Vício em tecnologia: seremos dependentes das máquinas?
Enviada em 14/05/2025
No século XXI, a tecnologia tem desempenhado um papel cada vez mais central na vida humana, promovendo avanços em áreas como saúde, comunicação e educação. No entanto, seu uso excessivo tem gerado uma preocupação crescente: o vício tecnológico. A dependência de dispositivos como smartphones e computadores já é observada em grande parte da população, o que levanta a questão sobre até que ponto os seres humanos se tornarão subordinados às máquinas. Esse cenário é preocupante tanto pelos impactos sociais quanto psicológicos causados por essa nova forma de vício.
Em primeiro lugar, a tecnologia tem alterado profundamente as interações humanas. Aplicativos de mensagens e redes sociais substituíram o contato presencial, promovendo relações mais superficiais e imediatistas. Além disso, muitos indivíduos, especialmente jovens, passam horas conectados, o que pode causar isolamento social e dificuldades de comunicação no mundo real. De acordo com a Organização Mundial da Saúde, o vício em jogos eletrônicos já é considerado um transtorno mental, o que mostra que o problema vai além do simples uso frequente e atinge a saúde mental de maneira significativa.
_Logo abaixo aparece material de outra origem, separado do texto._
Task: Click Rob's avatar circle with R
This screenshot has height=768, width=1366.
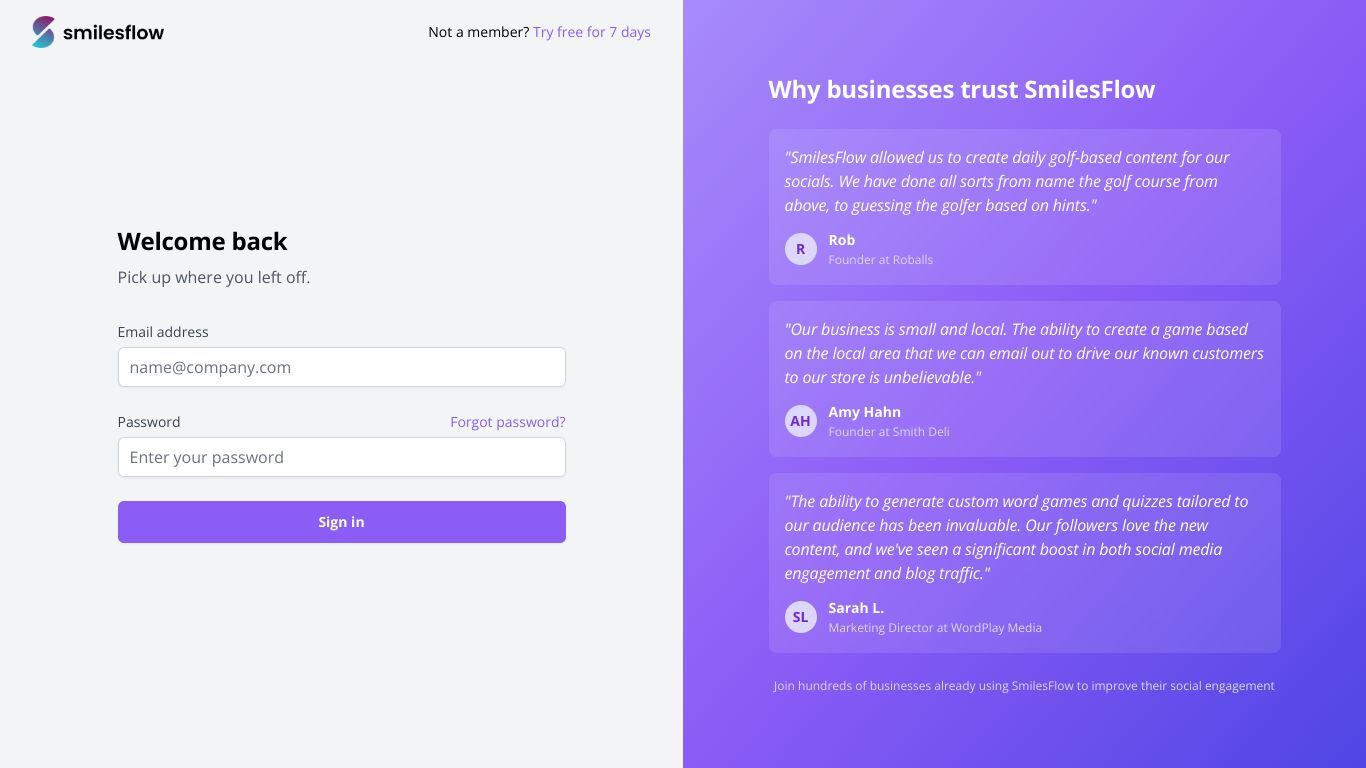Action: pyautogui.click(x=800, y=249)
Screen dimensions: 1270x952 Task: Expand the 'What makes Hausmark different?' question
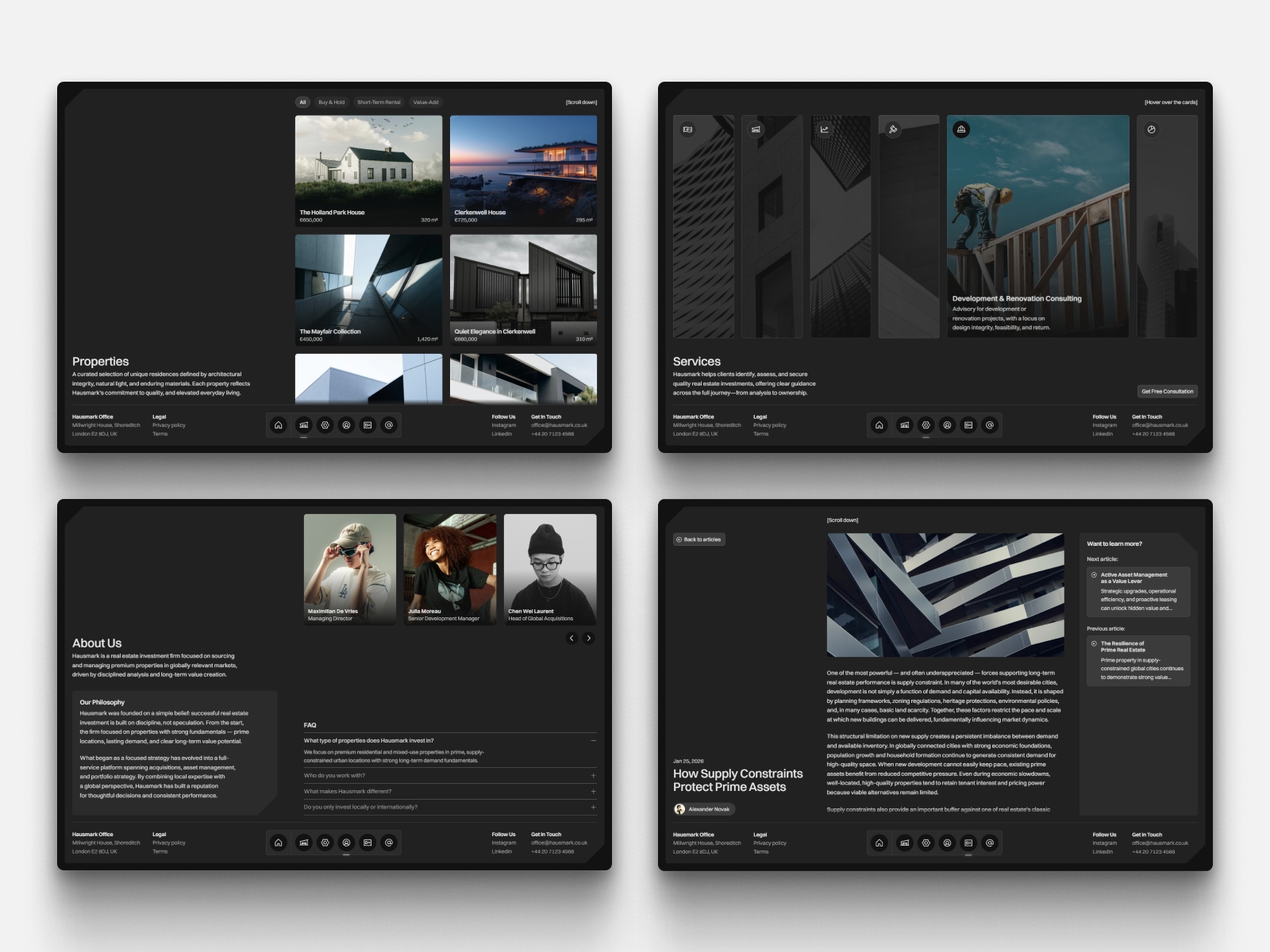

Ademais, a crescente automatização de tarefas e a confiança excessiva em algoritmos estão tornando o ser humano menos autônomo. Assistentes virtuais decidem o que ouvimos, compramos e até o que pensamos, moldando opiniões e comportamentos. Essa influência, ainda que sutil, reduz a capacidade crítica e torna o indivíduo mais suscetível à manipulação. Assim, a linha entre a utilidade da tecnologia e a dependência torna-se cada vez mais tênue, o que evidencia a urgência de medidas educativas e regulatórias.
Portanto, o vício em tecnologia representa um desafio contemporâneo que precisa ser enfrentado de forma multidisciplinar. Cabe ao Estado, em parceria com instituições educacionais, promover campanhas de conscientização sobre o uso saudável da tecnologia e incluir, desde a educação básica, disciplinas que incentivem o pensamento crítico digital.